Now suppose the kernels $\ker(\mathbf{K}-\omega_i^2\mathbf{M}), i=1,\dots,k$ span the whole linear space, thus you have a basis of "eigenvectors" $\mathbf{a}_1, \dots, \mathbf{a}_n$ (I use quotes because strictly speaking they are not eigenvectors). Then you can make a basis transform matrix $\mathbf{A}$ with the vectors $\mathbf{a}_i$ as columns.

1) The book then asserts that the congruence transformations $\mathbf{A}^T \mathbf{K} \mathbf{A}$ and $\mathbf{A}^T \mathbf{M} \mathbf{A}$ are diagonal matrices. Why is this the case?

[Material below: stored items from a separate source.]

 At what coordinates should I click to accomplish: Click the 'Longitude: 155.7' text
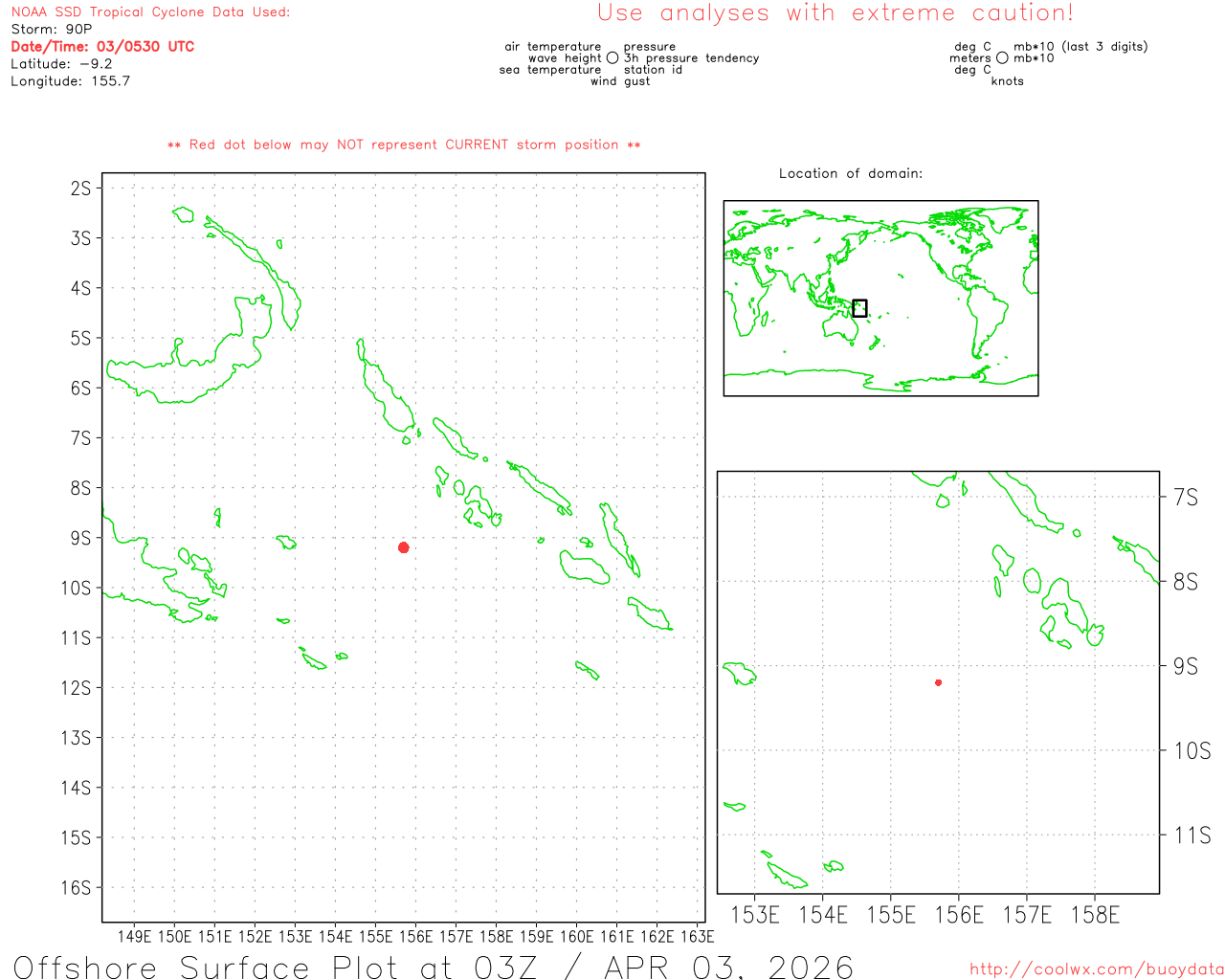(x=70, y=81)
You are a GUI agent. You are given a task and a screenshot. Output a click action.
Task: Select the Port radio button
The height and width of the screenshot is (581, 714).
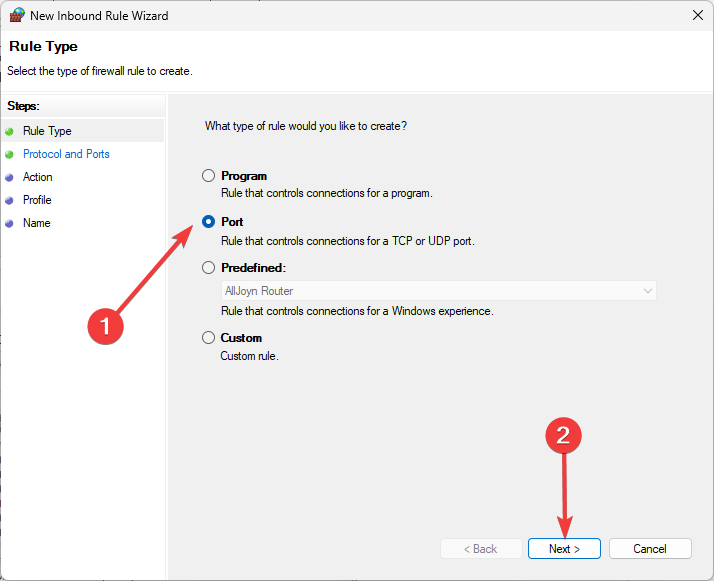point(209,222)
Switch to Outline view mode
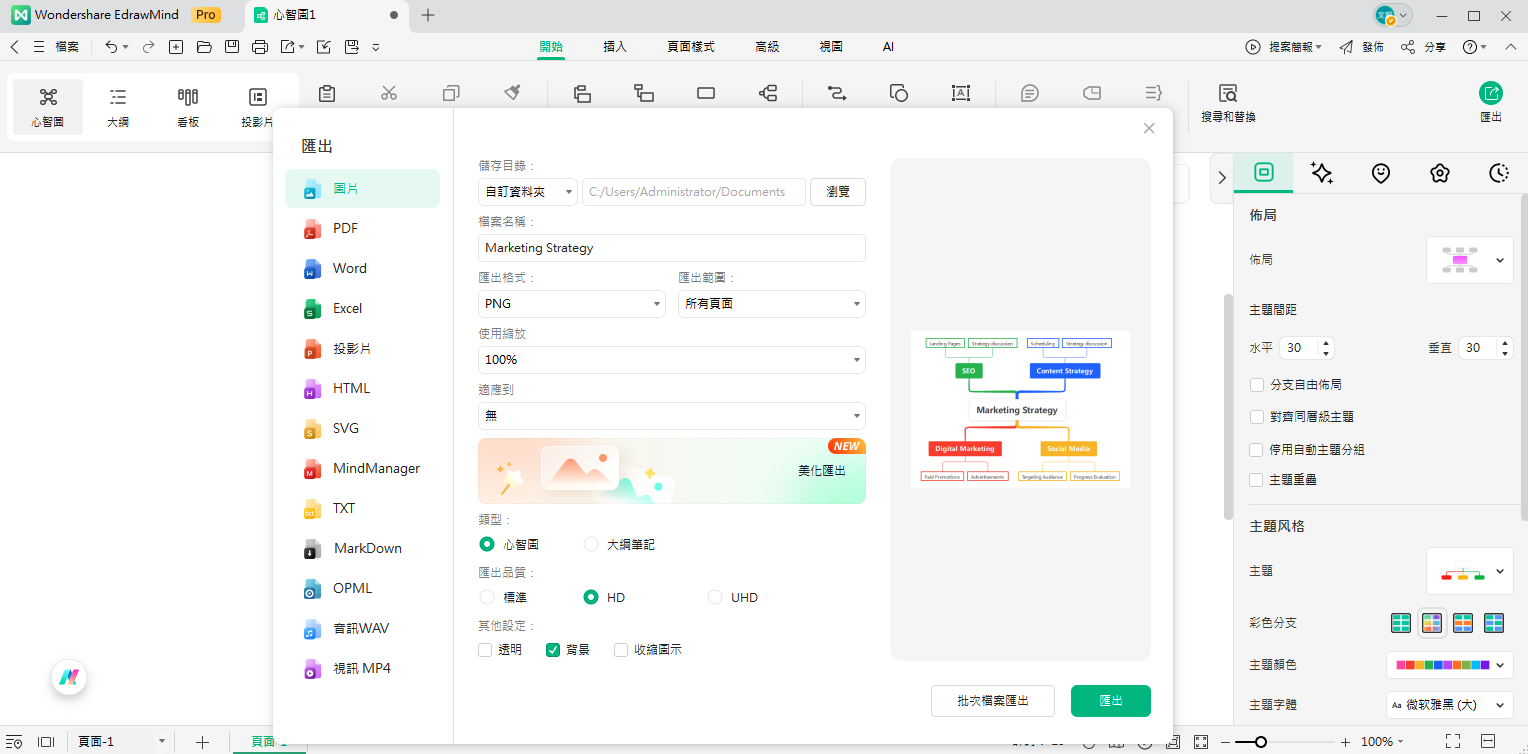 [x=118, y=107]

Edit: a counterexample is given by taking $\mathbf{M} = \mathbf{K} = \begin{bmatrix} 1 & 1 \\ 1 & -1 \end{bmatrix}$ such that $\omega^2 = 1$ is the only root of the determinant equation and $\mathbf{A} = \mathbf{I}_2$. Then the congruence transformations are just the matrices itself: $\mathbf{A}^T \mathbf{K}\mathbf{A} = \mathbf{K}$ and $\mathbf{A}^T\mathbf{M}\mathbf{A} = \mathbf{M}$.

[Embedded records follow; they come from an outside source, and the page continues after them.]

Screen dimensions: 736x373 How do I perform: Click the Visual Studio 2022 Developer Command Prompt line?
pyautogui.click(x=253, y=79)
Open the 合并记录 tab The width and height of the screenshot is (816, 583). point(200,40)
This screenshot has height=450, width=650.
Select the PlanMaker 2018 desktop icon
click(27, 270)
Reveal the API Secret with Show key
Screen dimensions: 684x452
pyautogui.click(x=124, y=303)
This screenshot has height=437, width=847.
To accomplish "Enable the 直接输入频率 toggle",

So the followup question is: which assumptions on $\mathbf{M}$ and $\mathbf{K}$ must be added for this assertion to hold?

2) What is the intuition behind such a congruence transformation? For a similarity transformation from a matrix $\mathbf{B}$ to $\mathbf{D}=\mathbf{P}^{-1} \mathbf{B} \mathbf{P}$ I can interpret this intuitively as: going from the basis $\mathbf{P}\mathbf{e}_1, \dots, \mathbf{P}\mathbf{e}_n$ to the basis $\mathbf{e}_1, \dots, \mathbf{e}_n$. Is there a similar interpretation possible for congruence transformations as well?

Related : Eigenvalue equation for kinetic and potential energy. — Frobenius, Aug 31 '21 at 11:27

Cosmas Zachos · Answer 1 · 2020-01-24T16:48:46.123

I don't have your book, and I would be reluctant to shadow-box and misread it by virtually reverse-engineering it... The admittedly confusing point in the principal axis transformation you are considering is treated meticulously and nicely in Goldstein's Classical Mechanics book, Ch 10-2. You are basically right that arbitrary $\mathbf{M}$ and $\mathbf{K}$ will falsify your statement. Anticipating the stuff below, you are dealing with a sort of orthogonality in a non-Cartesian space, and the rampant generalization is hardly worth the fuss.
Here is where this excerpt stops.